Work to complete. In which lines of the data does the string "Украины" appear? Copy every one.

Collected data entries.
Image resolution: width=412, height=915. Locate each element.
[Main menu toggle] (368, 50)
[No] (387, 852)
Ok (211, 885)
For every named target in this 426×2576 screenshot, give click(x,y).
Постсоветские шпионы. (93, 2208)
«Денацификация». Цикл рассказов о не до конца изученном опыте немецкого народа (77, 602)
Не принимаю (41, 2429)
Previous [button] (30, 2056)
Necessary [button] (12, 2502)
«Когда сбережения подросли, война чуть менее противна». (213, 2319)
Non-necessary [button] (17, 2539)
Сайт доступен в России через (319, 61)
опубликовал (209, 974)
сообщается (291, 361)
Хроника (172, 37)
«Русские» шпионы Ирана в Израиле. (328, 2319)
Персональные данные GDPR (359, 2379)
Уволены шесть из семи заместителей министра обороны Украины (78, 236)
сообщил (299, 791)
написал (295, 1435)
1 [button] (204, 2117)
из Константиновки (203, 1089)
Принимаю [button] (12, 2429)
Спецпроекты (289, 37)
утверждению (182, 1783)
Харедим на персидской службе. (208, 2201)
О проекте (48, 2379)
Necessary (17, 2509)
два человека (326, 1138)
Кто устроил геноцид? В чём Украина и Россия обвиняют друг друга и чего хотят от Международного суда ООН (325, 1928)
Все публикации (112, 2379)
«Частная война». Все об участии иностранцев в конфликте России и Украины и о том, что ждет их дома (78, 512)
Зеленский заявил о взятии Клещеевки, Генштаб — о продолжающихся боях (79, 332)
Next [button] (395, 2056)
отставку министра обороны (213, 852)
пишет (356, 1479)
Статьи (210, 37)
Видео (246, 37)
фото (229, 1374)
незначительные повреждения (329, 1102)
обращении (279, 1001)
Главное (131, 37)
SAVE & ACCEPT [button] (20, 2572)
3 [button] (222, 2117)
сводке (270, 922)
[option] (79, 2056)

Exercise answer.
Уволены шесть из семи заместителей министра обороны Украины (78, 236)
«Частная война». Все об участии иностранцев в конфликте России и Украины и о том, что ждет их дома (78, 512)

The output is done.